Economies of pleasure

Our lives are economies of pleasure, made of habitual ways of trying to feel good. If we want to change ourselves we have, as it were, to reform our habitual structures of pleasure and build new structures. We must change the ways that we get pleasure, and perhaps deny ourselves pleasure in the habitual forms in which we get it, in order to get pleasure in new ways. Sometimes we must also go through some short-term pains in order to expand into new economies of pleasure.

For example, John suffers from social anxiety. This can best be thought of as an economic structure of pleasures and pains. The pains are the fear of others’ judgements, the curtailment of his social activity, loneliness, frustration, few friendships or sexual relationships, and a thwarted career. However, the economic structure also has its compensations and benefits: the feeling of self-pity, which is a certain kind of pleasure; comfort-eating and binge-drinking, also a type of pleasure; pornography; perhaps compulsive computer gaming; and also perhaps a hatred of the world, which is a pain, but also a type of pleasure.

This economic structure can be more or less stable.

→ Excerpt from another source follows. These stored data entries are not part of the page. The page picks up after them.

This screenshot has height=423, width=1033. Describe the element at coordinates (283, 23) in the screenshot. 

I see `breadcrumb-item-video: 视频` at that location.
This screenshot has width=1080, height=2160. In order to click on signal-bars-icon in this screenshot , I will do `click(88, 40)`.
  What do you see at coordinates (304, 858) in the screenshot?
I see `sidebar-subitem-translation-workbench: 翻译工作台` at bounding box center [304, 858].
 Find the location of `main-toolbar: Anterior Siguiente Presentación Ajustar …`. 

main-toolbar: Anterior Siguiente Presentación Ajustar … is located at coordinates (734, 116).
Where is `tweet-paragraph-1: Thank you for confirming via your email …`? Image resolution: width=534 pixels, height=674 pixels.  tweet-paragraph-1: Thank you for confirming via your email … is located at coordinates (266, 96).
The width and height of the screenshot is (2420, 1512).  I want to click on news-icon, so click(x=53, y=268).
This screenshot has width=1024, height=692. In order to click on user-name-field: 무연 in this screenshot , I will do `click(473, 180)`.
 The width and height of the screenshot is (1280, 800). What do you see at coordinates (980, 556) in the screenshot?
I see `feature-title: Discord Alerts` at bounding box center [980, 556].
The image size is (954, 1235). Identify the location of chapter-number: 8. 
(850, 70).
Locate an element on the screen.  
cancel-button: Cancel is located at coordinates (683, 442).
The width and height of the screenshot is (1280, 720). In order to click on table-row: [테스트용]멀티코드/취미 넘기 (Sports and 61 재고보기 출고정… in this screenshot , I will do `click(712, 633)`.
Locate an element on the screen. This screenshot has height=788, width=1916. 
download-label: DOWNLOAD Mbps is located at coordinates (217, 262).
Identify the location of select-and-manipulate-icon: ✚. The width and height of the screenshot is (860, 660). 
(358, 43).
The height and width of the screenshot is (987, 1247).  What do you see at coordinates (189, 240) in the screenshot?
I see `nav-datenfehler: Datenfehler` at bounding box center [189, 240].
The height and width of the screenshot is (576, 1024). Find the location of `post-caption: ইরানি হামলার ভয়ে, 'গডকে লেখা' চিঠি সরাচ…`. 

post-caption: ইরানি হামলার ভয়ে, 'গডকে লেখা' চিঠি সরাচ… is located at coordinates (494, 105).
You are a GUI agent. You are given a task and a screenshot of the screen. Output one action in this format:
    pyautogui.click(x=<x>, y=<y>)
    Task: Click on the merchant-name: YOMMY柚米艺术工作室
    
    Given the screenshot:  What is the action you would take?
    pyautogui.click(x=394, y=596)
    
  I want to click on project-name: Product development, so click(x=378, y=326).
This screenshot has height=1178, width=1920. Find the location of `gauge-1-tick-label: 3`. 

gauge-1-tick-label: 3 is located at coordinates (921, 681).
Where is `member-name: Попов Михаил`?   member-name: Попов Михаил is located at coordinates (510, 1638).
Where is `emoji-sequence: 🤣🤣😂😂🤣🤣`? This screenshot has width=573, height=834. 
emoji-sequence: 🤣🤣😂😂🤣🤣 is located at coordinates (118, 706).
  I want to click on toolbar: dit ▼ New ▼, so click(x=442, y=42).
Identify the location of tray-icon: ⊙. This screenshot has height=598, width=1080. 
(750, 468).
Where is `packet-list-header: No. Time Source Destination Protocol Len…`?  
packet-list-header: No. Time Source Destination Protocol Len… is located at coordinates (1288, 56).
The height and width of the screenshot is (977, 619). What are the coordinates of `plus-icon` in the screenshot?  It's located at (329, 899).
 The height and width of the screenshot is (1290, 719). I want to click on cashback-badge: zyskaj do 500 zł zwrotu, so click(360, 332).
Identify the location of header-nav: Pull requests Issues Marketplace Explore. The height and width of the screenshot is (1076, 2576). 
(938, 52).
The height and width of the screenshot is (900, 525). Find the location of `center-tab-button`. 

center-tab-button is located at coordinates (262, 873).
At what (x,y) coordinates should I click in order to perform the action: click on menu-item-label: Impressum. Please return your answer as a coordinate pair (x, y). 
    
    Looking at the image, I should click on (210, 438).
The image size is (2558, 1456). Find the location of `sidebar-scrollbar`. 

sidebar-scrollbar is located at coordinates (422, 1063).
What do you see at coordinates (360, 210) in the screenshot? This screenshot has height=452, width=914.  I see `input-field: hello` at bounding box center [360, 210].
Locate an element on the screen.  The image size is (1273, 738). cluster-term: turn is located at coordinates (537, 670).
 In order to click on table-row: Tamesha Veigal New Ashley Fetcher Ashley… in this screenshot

A personality could stay within this structure their entire life, experiencing a great deal of suffering, but also those few rather meagre benefits and pleasures.

To change the personality means reforming this pleasure-economy. That means, first of all, giving up the pleasure or compensation of self-pity, and trying to take responsibility for one’s thoughts, beliefs, habits and, in a word, life. It means giving up the pleasure of hating the world, and railing against it for its cruelty and injustice. It means, to some extent, trying to control the pleasures of comfort-eating and binge-drinking, and not relying so much on the solitary pleasures of pornography and gaming. It also means facing the short-term pains of structural reforms: getting off the sofa and trying to engage with the world more, attempting to join social activities, with all the potential put-downs, humiliations and rejections which that entails.

These rejections and set-backs cause one pain, which make one want to revert to the old pleasure-economy, by retreating from the world in self-pity, railing against its cruelty, and going off on a compensatory binge of comfort food, booze, pornography and gaming. However, if one carries on with the attempt to change, then eventually the pain of the put-downs lessen, one begins to get more positive social feedback, and one’s personality shifts into a new equilibrium, a new structure of pleasures and pains.